Lukas Watts

January 3, 2025

The Perfect Business

This is one of the biggest reasons I did not achieve my 2024 goals (I am working on a post covering all the reasons).

Perfect businesses don't grow. And they certainly aren't profitable. I like the modus operandi for building $1B+ startups. There is one central theme to their approach: Growth over all else. The people giving this advice are not dumb. They are very smart. And are right about this. I'll give an example to hammer this home:

We are launching a new product. For the last 3 days, I have been "creating the acquisition process".

I made the same mistake: trying to make something perfect.

Here is the lesson I am trying to learn: Things do not need to be perfect, just good enough so it's no longer the limiter of the system.
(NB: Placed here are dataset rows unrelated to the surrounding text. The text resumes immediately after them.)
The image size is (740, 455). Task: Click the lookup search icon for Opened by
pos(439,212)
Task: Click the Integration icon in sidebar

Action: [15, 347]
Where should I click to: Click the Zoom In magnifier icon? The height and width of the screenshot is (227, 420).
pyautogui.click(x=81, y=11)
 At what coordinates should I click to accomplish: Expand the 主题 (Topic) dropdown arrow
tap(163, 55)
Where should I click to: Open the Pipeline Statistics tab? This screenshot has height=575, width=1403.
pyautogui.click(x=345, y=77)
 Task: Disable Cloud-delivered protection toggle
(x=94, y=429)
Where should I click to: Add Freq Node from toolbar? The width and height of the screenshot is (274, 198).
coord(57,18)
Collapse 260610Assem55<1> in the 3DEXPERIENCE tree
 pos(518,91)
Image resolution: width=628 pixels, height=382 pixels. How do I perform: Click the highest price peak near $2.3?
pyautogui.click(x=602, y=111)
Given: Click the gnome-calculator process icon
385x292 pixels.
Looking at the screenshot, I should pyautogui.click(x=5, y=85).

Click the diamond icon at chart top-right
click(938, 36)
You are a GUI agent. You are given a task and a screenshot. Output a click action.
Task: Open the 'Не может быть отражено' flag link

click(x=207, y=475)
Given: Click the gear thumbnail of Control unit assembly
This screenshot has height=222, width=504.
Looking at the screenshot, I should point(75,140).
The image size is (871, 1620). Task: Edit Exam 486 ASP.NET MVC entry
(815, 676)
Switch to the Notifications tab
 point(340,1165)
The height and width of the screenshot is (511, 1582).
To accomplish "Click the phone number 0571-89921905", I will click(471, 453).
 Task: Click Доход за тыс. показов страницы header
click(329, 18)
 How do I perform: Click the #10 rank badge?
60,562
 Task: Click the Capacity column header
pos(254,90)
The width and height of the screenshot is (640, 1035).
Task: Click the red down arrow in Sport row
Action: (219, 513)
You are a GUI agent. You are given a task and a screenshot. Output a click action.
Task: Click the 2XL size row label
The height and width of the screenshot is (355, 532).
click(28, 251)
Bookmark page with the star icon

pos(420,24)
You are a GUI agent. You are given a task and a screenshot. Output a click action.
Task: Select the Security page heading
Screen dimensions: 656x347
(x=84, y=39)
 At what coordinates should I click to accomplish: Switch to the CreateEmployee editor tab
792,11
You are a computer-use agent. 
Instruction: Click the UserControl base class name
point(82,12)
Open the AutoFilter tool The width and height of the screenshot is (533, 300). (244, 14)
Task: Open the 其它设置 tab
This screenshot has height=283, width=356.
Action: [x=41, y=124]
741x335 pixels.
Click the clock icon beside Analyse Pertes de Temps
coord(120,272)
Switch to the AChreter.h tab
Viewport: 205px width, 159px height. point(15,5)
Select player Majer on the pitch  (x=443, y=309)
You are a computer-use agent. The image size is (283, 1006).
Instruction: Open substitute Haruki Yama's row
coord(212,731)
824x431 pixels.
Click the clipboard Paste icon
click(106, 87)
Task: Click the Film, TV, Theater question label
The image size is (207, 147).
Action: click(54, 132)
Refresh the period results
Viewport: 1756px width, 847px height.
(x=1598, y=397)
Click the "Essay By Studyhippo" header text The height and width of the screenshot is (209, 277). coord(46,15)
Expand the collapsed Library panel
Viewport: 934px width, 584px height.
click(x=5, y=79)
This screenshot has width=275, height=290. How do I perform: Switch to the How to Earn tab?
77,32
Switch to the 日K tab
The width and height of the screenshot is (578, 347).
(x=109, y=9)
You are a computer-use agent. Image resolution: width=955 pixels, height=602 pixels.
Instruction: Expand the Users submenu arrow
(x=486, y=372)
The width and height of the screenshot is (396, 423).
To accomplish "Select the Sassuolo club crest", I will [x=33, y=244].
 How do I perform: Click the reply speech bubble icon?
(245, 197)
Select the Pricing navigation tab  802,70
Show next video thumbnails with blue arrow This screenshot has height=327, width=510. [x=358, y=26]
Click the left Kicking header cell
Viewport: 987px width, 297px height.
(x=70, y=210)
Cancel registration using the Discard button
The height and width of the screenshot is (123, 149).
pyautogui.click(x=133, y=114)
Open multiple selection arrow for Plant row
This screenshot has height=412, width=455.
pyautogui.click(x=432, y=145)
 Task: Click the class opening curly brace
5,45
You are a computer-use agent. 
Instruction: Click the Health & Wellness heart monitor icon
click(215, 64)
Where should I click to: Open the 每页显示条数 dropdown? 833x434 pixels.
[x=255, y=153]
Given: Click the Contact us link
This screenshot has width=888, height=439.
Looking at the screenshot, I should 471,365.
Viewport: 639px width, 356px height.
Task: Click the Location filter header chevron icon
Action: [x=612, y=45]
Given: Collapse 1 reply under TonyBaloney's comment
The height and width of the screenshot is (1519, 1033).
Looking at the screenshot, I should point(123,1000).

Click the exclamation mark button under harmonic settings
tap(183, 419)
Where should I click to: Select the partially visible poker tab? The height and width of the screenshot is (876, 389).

The initial ad we created was good enough. It would have alleviated the constraint.

So allocating resources to solving this problem after this was a case of bad strategy.

Note: Learning is same condition, new behaviour. If I allocate resources to "perfecting something" (when it is not required) I have learnt nothing.

TLDR: What you work on is the most important thing. As Sam Altman (CEO of OpenAI) suggests, dedicate time to thinking about what to work on. Step up the pace, increase intensity, narrow your focus, and get shit done. Allocate all your resources to the constraint of the business. Work on tasks sequentially, not linearly. Have a fierce urgency to complete this one hyper-important task.

My thesis is that if we do the above, we unlock hypergrowth. Which, if you scroll up, is what the startup world values most: Growth over all else.
 
Super deep quote from me: "Getting shit done is my chief directive."

Very deep, I know.

Do more.
Lukas

P.S. I am starting Amp It Up! by Frank Slootman. I suggest ordering a copy. His leadership style is one I am actively implementing. I think we'll grow a lot by using it. I'll report back on our experience with this soon.